[Task item] What is needed here is every entry, retyped exactly.

[Saved data entries]
==================================================
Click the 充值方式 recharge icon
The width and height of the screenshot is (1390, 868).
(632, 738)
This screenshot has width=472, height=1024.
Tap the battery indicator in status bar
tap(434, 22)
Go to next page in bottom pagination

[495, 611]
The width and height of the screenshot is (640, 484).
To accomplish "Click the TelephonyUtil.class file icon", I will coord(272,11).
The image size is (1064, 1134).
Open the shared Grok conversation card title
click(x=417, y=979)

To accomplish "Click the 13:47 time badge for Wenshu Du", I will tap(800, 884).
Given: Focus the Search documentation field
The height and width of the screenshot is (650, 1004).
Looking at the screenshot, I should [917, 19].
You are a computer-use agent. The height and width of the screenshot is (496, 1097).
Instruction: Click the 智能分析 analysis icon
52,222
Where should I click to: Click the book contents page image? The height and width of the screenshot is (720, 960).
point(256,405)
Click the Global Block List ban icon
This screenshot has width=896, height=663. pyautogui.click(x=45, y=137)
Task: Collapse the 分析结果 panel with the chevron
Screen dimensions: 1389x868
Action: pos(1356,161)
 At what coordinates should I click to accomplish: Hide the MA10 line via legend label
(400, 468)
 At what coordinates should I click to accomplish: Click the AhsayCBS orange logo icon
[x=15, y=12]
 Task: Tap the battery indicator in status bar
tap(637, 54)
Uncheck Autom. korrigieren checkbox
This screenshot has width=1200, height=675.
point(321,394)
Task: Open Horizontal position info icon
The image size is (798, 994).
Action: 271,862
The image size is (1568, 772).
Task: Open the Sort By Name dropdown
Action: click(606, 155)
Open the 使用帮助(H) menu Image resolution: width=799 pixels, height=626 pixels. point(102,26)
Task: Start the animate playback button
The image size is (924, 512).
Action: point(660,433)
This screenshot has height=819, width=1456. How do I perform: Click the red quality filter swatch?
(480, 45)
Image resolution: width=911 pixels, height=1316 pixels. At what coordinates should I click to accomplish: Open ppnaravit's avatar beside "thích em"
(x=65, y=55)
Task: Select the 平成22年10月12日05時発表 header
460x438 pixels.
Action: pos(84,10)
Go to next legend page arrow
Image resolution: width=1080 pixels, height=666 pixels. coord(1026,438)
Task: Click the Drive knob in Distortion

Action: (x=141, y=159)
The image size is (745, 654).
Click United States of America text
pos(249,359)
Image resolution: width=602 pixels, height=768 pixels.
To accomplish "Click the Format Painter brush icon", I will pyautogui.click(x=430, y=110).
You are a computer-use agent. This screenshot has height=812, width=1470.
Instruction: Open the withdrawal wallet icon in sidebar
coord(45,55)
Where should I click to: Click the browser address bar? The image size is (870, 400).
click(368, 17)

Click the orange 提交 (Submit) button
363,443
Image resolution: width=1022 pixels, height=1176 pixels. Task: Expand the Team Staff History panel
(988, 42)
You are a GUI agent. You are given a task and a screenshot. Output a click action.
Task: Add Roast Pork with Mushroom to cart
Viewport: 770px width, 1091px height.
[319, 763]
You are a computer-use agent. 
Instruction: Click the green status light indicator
==================================================
[Solution to this task]
Click the 充值方式 recharge icon
The width and height of the screenshot is (1390, 868).
(632, 738)
This screenshot has width=472, height=1024.
Tap the battery indicator in status bar
tap(434, 22)
Go to next page in bottom pagination

[495, 611]
The width and height of the screenshot is (640, 484).
To accomplish "Click the TelephonyUtil.class file icon", I will coord(272,11).
The image size is (1064, 1134).
Open the shared Grok conversation card title
click(x=417, y=979)

To accomplish "Click the 13:47 time badge for Wenshu Du", I will tap(800, 884).
Given: Focus the Search documentation field
The height and width of the screenshot is (650, 1004).
Looking at the screenshot, I should [917, 19].
You are a computer-use agent. The height and width of the screenshot is (496, 1097).
Instruction: Click the 智能分析 analysis icon
52,222
Where should I click to: Click the book contents page image? The height and width of the screenshot is (720, 960).
point(256,405)
Click the Global Block List ban icon
This screenshot has width=896, height=663. pyautogui.click(x=45, y=137)
Task: Collapse the 分析结果 panel with the chevron
Screen dimensions: 1389x868
Action: pos(1356,161)
 At what coordinates should I click to accomplish: Hide the MA10 line via legend label
(400, 468)
 At what coordinates should I click to accomplish: Click the AhsayCBS orange logo icon
[x=15, y=12]
 Task: Tap the battery indicator in status bar
tap(637, 54)
Uncheck Autom. korrigieren checkbox
This screenshot has width=1200, height=675.
point(321,394)
Task: Open Horizontal position info icon
The image size is (798, 994).
Action: 271,862
The image size is (1568, 772).
Task: Open the Sort By Name dropdown
Action: click(606, 155)
Open the 使用帮助(H) menu Image resolution: width=799 pixels, height=626 pixels. point(102,26)
Task: Start the animate playback button
The image size is (924, 512).
Action: point(660,433)
This screenshot has height=819, width=1456. How do I perform: Click the red quality filter swatch?
(480, 45)
Image resolution: width=911 pixels, height=1316 pixels. At what coordinates should I click to accomplish: Open ppnaravit's avatar beside "thích em"
(x=65, y=55)
Task: Select the 平成22年10月12日05時発表 header
460x438 pixels.
Action: pos(84,10)
Go to next legend page arrow
Image resolution: width=1080 pixels, height=666 pixels. coord(1026,438)
Task: Click the Drive knob in Distortion

Action: (x=141, y=159)
The image size is (745, 654).
Click United States of America text
pos(249,359)
Image resolution: width=602 pixels, height=768 pixels.
To accomplish "Click the Format Painter brush icon", I will pyautogui.click(x=430, y=110).
You are a computer-use agent. This screenshot has height=812, width=1470.
Instruction: Open the withdrawal wallet icon in sidebar
coord(45,55)
Where should I click to: Click the browser address bar? The image size is (870, 400).
click(368, 17)

Click the orange 提交 (Submit) button
363,443
Image resolution: width=1022 pixels, height=1176 pixels. Task: Expand the Team Staff History panel
(988, 42)
You are a GUI agent. You are given a task and a screenshot. Output a click action.
Task: Add Roast Pork with Mushroom to cart
Viewport: 770px width, 1091px height.
[319, 763]
You are a computer-use agent. 
Instruction: Click the green status light indicator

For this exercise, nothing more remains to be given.